Passage for review ::
Drug sensitivity assay with BCGT1::pMV261::PrAg85B::Akaluc in a macrophage infection model. THP-1 macrophage cells infected with BCGT1::pMV261::PrAg85B::Akaluc were treated with isoniazid (10 µg/mL) or rifampicin (1 µg/mL). Intracellular growth and bioluminescence were assessed relative to untreated controls on days 0, 2, 4, and 8. (a) Time versus bioluminescence, (b) Time versus CFU/mL, (c) Relative cell viability (%) of infected and uninfected group. Two-way ANOVA followed by Tukey’s multiple comparisons test was used to test for significance between control and treatment groups for CFU, and Bioluminescence. Šídák’s multiple comparisons test applied to check significant difference in viability. Data represent mean ± s.e.m. from three independent infection well per group (n = 3), *P < 0.05, ****P < 0.0001 ns, no significance.
Discussion
Our findings demonstrate that the expression of Akaluc in mycobacteria is influenced by multiple factors, including the choice of promoter and vector plasmid combination. Also, the type and concentration of the substrate, as well as the interval between substrate administration and imaging are key determinants of bioluminescent output. Additionally, in vitro bioluminescent signal intensity was found to be dependent on the bacterial growth stage. Treatment with isoniazid or rifampicin led to a marked decline in bioluminescence both in culture media and inside THP-1 cells, consistent with decreased bacterial numbers.
The fundamental components of our bioluminescent imaging system are two plasmid vectors, each employing Ag85B or ACR promoters to control Akaluc expression in non-pathogenic mycobacteria. However, conventional mycobacterial expression vectors can be unstable with non-bacterial antigens, reducing the yield and consistency of recombinant protein expression33,34. Two plasmids with different promoters were constructed to assess Akaluc expression in mycobacteria. All constructs supported robust bioluminescence, with pMV261::PrAg85B yielding the highest expression in culture, while pSO246 showed comparatively lower levels with both Ag85B and ACR promoters (Figs. 2b, 3b). These results corroborate prior work, confirming that both promoter strength and plasmid architecture are key determinants of the strength of reporter gene expression in mycobacteria35,36. The performance of PrAg85B and PrACR promoters in expressing Akaluc aligns with earlier studies reporting its strong transcriptional profile to express foreign antigen in mycobacteria37,38. Our observation of superior Akaluc expression from pMV261 driven by the Ag85B promoter is consistent with Ding et al., who reported maximal IFNα-2b expression in mycobacteria using the same plasmid-promoter pairing39. The higher expression from pMV261 likely reflects plasmid features, such as copy number or replication origin, highlighting the need to consider both vector design and promoter choice when optimizing recombinant antigen expression.

Study questions ::
1. Quote the Akaluc bioluminescence passage word for word, everything from "Drug sensitivity assay" down to "ns, no significance.".
2. On which days does the Akaluc bioluminescence passage say intracellular growth and bioluminescence were assessed? List all of them.

(Source data)

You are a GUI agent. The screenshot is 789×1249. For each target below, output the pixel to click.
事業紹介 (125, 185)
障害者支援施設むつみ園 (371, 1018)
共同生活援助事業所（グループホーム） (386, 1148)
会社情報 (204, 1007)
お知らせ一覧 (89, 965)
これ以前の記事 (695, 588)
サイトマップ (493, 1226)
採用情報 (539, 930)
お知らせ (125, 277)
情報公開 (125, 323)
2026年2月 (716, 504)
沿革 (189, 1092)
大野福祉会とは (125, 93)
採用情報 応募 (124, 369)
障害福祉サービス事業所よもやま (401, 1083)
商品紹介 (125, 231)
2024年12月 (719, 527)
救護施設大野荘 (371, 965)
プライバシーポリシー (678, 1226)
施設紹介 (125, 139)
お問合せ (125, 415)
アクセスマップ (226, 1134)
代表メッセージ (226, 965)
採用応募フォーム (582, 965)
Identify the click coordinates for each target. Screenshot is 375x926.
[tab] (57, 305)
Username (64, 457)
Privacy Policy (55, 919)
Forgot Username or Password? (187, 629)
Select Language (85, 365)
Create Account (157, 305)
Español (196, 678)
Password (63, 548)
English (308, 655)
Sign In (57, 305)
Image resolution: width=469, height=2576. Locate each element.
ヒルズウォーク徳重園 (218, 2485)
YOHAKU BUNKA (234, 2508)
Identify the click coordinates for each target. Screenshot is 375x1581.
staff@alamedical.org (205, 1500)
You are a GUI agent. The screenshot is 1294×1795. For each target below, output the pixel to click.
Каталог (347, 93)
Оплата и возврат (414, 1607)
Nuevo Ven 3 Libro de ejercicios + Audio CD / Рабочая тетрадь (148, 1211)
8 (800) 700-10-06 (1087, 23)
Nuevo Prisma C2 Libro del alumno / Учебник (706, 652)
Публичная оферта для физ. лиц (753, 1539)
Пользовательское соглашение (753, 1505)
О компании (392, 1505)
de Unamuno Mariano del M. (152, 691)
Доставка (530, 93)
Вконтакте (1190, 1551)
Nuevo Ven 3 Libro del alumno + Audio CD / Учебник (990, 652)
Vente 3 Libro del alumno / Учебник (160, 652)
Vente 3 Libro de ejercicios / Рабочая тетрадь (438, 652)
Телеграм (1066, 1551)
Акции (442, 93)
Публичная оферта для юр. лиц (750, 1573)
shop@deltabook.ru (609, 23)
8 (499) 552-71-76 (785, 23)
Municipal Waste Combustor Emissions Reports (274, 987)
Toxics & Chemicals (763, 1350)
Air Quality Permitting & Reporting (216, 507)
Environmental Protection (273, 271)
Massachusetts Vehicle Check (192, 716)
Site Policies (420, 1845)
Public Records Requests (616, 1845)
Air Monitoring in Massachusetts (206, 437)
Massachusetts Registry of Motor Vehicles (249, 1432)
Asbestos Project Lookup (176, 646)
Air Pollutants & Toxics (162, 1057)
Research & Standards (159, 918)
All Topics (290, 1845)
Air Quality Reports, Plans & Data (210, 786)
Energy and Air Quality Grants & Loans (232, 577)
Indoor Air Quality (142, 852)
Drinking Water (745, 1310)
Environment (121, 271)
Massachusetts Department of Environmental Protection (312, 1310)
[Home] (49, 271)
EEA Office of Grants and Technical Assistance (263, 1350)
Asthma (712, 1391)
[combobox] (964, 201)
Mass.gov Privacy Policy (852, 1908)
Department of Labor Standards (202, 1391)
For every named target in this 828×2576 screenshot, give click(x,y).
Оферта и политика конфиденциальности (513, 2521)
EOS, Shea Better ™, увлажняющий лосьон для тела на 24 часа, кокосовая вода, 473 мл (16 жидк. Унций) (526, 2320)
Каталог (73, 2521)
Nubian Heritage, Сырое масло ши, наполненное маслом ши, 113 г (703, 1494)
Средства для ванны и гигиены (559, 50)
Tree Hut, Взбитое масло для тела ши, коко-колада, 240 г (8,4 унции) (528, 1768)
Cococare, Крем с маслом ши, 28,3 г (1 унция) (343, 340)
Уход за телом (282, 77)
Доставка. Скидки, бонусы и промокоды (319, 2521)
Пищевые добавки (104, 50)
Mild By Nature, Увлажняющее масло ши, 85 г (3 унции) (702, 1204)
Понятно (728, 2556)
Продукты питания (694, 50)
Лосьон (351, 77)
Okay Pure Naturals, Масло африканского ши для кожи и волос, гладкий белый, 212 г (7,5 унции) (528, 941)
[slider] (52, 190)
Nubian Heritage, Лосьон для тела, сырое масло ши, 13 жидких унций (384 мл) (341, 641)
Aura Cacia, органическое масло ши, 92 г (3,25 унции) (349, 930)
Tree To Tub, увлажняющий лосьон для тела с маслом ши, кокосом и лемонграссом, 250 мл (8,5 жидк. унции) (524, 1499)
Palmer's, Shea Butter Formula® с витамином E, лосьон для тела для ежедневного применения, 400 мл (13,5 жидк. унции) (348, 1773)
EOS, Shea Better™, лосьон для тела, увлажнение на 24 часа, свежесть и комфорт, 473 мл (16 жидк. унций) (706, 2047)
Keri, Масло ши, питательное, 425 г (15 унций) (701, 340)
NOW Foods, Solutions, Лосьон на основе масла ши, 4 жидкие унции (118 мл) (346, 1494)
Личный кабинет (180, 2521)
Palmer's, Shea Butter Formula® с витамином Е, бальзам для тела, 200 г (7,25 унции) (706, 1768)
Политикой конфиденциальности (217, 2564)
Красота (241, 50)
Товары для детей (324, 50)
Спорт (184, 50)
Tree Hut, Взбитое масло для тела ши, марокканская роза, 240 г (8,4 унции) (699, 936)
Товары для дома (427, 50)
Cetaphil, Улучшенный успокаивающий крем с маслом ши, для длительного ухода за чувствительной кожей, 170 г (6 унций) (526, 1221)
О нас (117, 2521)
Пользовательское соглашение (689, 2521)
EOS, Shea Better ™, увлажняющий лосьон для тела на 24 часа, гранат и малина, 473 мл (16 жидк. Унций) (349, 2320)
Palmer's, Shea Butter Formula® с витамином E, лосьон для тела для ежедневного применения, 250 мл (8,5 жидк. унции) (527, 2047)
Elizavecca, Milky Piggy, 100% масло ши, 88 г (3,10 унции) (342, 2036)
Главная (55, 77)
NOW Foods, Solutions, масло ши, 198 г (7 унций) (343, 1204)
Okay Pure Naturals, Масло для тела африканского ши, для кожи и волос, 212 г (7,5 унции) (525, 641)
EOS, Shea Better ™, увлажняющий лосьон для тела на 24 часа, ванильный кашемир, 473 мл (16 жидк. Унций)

Answers given ::
1.
Drug sensitivity assay with BCGT1::pMV261::PrAg85B::Akaluc in a macrophage infection model. THP-1 macrophage cells infected with BCGT1::pMV261::PrAg85B::Akaluc were treated with isoniazid (10 µg/mL) or rifampicin (1 µg/mL). Intracellular growth and bioluminescence were assessed relative to untreated controls on days 0, 2, 4, and 8. (a) Time versus bioluminescence, (b) Time versus CFU/mL, (c) Relative cell viability (%) of infected and uninfected group. Two-way ANOVA followed by Tukey’s multiple comparisons test was used to test for significance between control and treatment groups for CFU, and Bioluminescence. Šídák’s multiple comparisons test applied to check significant difference in viability. Data represent mean ± s.e.m. from three independent infection well per group (n = 3), *P < 0.05, ****P < 0.0001 ns, no significance.

2. Day 0, day 2, day 4 and day 8.